"Das ZDF, das ist so froh,
mit Gottschalk und mit HARIBO"
DIE SEHGURKE
Das Grauen
"50 Jahre Rock", vom Samstag, ZDF, 20.15 Uhr.
VON STEFAN BEHR
Vergangenen Samstag vor 50 Jahren - also exakt am 17. April 1954 - erfanden
Knut
Kiesewetter und Bodo Eichhorn in Büsum den Rock. Es war eine eher zufällige
Erfindung: Eigentlich wollten die beiden Marzipan herstellen, um damit die
gegen
die Stadtmauern stürmenden Dänen abzuwehren. Marzipan kennt heute kein
Mensch
mehr, Rock ist in aller Munde. Seinen Erfindern erging es schlecht:
Kiesewetter
starb 1974 verarmt und in geistiger Umnachtung; Eichhorn wählte 1992 den Freitod, weil er sich zeitlebens eine Mitschuld an den Scorpions gab.
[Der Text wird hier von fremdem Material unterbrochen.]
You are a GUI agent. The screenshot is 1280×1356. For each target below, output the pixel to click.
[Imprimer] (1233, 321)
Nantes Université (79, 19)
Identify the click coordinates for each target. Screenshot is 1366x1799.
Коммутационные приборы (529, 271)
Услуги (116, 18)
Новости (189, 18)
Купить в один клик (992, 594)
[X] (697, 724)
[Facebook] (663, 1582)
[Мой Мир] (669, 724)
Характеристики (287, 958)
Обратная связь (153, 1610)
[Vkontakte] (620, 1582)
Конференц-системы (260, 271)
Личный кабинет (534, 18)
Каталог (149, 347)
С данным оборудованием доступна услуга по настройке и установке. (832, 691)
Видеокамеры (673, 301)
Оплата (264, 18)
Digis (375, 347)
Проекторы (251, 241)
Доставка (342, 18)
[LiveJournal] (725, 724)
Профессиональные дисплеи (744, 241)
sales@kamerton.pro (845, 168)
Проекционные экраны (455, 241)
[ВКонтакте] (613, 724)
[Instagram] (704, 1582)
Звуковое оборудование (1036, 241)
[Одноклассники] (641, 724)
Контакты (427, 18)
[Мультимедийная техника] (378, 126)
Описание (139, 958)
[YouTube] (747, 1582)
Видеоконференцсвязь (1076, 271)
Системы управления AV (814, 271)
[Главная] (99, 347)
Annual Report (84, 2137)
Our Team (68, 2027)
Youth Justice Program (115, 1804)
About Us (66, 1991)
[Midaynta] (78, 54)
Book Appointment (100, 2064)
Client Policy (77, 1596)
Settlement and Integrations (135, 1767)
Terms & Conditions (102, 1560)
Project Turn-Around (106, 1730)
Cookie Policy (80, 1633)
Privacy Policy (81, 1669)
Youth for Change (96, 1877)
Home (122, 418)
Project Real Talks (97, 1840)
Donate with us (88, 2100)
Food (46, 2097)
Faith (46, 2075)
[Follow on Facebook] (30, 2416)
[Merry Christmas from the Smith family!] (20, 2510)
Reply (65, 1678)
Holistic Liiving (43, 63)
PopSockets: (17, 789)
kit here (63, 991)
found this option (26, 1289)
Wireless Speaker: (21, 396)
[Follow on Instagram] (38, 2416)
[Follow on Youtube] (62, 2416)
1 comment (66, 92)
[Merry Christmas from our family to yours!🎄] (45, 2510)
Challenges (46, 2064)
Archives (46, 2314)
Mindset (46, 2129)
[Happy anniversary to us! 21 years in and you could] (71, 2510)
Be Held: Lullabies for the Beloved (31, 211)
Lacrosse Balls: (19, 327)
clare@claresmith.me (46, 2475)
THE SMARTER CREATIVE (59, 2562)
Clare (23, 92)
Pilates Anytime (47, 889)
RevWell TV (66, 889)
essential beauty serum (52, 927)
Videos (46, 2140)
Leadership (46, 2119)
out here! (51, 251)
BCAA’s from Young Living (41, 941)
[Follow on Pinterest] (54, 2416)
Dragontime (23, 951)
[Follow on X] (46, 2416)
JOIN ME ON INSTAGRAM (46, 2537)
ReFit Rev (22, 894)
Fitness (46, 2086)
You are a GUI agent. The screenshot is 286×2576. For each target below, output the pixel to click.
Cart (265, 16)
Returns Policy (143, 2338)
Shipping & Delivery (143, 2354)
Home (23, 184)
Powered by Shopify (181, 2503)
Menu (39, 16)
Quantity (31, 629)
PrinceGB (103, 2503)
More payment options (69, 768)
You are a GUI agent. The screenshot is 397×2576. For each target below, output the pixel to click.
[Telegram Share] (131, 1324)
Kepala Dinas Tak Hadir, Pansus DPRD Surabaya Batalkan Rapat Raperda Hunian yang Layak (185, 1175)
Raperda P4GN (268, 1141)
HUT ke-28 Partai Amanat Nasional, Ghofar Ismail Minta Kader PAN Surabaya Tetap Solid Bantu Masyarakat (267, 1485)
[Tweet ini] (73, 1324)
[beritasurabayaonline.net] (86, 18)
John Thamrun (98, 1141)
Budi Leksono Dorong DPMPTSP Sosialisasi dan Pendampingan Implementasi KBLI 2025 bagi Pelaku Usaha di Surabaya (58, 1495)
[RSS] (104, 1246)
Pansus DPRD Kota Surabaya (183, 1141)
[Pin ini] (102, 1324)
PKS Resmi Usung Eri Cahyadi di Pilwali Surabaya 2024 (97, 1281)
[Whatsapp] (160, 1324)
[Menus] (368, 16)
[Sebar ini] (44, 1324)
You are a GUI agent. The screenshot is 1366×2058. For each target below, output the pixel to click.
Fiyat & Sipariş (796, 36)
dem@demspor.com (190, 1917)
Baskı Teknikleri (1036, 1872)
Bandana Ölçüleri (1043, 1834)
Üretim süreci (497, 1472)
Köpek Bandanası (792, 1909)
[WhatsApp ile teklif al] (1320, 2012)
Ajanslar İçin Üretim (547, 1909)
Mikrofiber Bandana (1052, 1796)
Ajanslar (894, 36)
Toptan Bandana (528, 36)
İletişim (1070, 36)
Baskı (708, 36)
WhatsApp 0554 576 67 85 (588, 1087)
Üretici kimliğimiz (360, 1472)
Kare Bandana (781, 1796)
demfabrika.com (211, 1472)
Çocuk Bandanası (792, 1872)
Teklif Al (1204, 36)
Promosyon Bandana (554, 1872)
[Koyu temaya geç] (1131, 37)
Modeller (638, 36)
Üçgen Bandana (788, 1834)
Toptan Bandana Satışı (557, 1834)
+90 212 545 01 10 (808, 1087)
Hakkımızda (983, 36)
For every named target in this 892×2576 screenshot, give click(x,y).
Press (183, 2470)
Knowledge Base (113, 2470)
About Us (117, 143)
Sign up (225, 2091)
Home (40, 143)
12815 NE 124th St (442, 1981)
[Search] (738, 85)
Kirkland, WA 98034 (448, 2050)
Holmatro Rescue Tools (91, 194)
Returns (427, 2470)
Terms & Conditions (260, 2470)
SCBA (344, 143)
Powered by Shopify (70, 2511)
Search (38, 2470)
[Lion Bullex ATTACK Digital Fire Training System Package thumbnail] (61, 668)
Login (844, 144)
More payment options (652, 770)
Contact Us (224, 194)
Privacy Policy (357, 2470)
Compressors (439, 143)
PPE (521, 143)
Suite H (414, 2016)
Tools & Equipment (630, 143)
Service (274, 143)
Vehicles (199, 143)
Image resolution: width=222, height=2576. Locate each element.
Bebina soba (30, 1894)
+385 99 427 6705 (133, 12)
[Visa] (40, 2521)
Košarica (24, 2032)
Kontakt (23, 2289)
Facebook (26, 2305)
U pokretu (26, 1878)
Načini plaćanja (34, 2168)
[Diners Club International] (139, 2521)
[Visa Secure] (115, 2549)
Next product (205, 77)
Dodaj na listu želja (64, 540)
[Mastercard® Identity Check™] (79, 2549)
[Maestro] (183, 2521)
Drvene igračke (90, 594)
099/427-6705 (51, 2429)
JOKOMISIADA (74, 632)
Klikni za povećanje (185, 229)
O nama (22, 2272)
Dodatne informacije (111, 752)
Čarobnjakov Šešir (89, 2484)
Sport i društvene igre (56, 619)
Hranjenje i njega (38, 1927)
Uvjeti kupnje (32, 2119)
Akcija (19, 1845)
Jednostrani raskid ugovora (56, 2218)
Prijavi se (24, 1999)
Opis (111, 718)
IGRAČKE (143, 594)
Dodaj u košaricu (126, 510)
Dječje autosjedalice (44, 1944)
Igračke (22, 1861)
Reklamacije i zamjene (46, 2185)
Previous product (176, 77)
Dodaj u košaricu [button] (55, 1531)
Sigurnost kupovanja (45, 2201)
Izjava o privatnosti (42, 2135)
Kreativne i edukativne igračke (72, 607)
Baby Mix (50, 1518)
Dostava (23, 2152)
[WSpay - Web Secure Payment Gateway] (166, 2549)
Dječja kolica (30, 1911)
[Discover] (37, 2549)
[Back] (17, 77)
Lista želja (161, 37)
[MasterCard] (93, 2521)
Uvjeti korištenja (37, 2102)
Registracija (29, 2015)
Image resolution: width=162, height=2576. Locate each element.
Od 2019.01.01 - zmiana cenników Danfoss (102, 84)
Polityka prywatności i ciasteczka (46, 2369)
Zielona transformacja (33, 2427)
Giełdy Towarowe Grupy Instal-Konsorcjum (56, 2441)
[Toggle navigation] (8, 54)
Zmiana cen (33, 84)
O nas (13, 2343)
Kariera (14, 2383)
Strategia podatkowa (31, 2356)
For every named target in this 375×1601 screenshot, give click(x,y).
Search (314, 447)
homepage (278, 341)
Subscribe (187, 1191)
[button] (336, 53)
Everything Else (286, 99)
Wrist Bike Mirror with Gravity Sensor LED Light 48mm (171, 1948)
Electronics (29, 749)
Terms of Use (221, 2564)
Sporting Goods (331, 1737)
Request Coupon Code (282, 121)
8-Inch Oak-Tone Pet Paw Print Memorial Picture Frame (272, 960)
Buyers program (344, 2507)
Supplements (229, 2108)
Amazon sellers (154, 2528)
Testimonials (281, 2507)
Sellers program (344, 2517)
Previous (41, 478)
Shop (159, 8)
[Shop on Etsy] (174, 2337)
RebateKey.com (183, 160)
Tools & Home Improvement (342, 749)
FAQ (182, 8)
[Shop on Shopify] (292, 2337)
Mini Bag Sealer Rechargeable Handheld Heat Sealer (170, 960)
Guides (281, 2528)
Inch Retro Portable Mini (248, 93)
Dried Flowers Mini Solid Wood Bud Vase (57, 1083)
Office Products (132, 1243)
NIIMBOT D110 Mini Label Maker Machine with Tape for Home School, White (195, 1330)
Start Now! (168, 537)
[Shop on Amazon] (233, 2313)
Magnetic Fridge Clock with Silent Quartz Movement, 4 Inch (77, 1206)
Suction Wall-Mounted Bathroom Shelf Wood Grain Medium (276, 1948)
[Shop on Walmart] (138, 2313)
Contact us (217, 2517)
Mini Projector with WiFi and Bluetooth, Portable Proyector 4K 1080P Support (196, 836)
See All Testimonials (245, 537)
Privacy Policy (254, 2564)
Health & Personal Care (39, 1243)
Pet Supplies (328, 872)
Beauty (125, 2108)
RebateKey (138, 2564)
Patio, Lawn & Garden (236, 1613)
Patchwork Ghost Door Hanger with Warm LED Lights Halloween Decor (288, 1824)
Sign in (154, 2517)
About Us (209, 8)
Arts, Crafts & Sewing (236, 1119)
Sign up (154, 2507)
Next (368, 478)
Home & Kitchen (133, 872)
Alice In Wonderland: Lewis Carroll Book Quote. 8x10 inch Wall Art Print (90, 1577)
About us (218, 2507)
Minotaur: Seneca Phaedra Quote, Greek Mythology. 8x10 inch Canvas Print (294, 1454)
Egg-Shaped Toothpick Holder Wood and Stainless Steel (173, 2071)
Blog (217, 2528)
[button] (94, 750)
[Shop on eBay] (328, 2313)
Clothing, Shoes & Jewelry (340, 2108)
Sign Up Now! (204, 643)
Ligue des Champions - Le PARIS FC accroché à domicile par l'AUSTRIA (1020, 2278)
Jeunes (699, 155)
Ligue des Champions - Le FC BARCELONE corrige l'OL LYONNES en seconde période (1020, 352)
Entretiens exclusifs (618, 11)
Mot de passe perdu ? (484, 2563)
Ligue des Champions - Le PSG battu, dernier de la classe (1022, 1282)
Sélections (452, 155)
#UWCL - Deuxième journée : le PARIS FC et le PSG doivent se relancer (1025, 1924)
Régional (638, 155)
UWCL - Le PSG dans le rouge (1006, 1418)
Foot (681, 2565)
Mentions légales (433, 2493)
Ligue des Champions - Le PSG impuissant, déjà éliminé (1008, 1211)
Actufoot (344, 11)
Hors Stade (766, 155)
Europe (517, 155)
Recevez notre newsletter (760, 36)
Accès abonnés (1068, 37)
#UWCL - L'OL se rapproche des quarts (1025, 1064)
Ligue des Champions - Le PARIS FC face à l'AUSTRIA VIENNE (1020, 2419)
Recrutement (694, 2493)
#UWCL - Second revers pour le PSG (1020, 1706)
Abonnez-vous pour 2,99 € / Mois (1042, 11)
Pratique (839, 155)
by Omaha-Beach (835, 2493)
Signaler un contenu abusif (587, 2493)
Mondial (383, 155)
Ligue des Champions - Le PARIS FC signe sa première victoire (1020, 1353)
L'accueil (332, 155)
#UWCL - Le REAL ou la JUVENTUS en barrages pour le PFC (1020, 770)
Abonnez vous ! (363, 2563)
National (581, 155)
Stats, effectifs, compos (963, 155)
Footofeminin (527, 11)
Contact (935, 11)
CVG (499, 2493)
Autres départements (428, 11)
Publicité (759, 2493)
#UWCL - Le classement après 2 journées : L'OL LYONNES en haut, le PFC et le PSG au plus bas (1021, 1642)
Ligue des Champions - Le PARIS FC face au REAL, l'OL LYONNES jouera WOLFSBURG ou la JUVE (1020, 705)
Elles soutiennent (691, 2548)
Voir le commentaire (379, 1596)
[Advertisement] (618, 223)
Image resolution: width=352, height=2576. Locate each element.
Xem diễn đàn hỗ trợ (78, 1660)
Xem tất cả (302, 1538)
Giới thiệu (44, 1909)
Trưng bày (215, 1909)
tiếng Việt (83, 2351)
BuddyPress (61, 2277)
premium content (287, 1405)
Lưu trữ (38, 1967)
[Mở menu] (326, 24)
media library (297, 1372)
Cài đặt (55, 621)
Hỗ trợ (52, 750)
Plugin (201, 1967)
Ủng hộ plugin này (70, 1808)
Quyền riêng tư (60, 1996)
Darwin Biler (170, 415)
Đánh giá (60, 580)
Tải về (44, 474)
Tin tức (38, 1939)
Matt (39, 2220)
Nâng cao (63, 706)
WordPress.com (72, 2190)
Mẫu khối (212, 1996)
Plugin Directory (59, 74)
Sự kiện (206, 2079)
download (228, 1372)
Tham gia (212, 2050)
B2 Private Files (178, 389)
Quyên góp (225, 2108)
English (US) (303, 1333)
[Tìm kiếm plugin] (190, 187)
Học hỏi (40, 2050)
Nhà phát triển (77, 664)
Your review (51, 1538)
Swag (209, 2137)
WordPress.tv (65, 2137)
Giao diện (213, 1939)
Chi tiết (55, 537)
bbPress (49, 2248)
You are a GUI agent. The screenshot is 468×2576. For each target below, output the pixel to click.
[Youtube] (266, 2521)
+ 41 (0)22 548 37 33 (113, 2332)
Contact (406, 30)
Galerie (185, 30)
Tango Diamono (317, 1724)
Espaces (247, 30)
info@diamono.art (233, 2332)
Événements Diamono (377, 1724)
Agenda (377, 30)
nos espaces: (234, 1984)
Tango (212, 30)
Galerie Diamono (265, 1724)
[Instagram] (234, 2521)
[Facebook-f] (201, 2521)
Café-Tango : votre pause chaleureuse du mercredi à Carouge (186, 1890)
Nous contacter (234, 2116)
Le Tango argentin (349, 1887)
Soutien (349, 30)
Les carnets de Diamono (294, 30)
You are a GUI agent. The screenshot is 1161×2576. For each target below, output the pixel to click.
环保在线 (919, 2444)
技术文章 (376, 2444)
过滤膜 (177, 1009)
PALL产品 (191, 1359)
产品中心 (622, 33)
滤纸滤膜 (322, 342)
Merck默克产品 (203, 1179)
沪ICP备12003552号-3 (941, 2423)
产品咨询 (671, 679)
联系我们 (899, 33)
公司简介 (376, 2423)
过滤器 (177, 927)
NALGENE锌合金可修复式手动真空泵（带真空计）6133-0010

Das mag ziemlich irre klingen. Ist es wohl auch. In einer Welt aber, in der
der
Multifunktions-Moderator Thomas Gottschalk (Wetten dass...?, Gottschalk
America,
Haribo) eine ganze Kunstgattung zur wöchenendlichen Prime-Time ungestraft in
den
Kot ziehen darf, hat der Irrsinn ja offenkundig Konjunktur.
50 Jahre Rock also. Wenn Herr Gottschalk das so beschlossen und Herr Jauch
nicht
widersprochen hat, dann wird's schon stimmen, und dann ist das allemal ein
Grund
zum Feiern. Schließlich hat der Rock zwar viel Leid über die Menschheit
gebracht
(Scorpions), aber auch der Freude schöner Götterfunke wurde so manches mal gezündet. Was die angereisten "Stargäste" mit Rock zu tun hatten, blieb der Fantasie des Zuschauers anheim gestellt, wahrscheinlich ist, dass es bei
ihnen
für die Comeback-Show auf Pro 7 einfach nicht mehr gereicht hat. Die
zusätzlich
angebotenen fünfsekündigen Musikvideo-Häppchen machten zwar niemanden satt, wurden aber immerhin nicht von Achtel-Prominenten aus Gute Zeiten, Schlechte Zeiten oder aus 7 Tage - 7 Köpfe vorgekaut, wofür man heutzutage schon
dankbar
sein muss.
Wer aber das Grauen sah und hörte, das Grauen, als am Ende eine hydraköpfige "All-Star-Band" mit Wiedergängern wie dem schandbaren Kolkraben Klaus Meine
(SPD) das an und für sich hochvernünftige und rechtschaffen rebellische "Imagine" von John Lennon auf das Widerlichste schändete, der musste sich fragen, ob nach 50 Jahren Rock nicht der ideale Zeitpunkt für ein bisschen aktive Sterbehilfe gekommen ist.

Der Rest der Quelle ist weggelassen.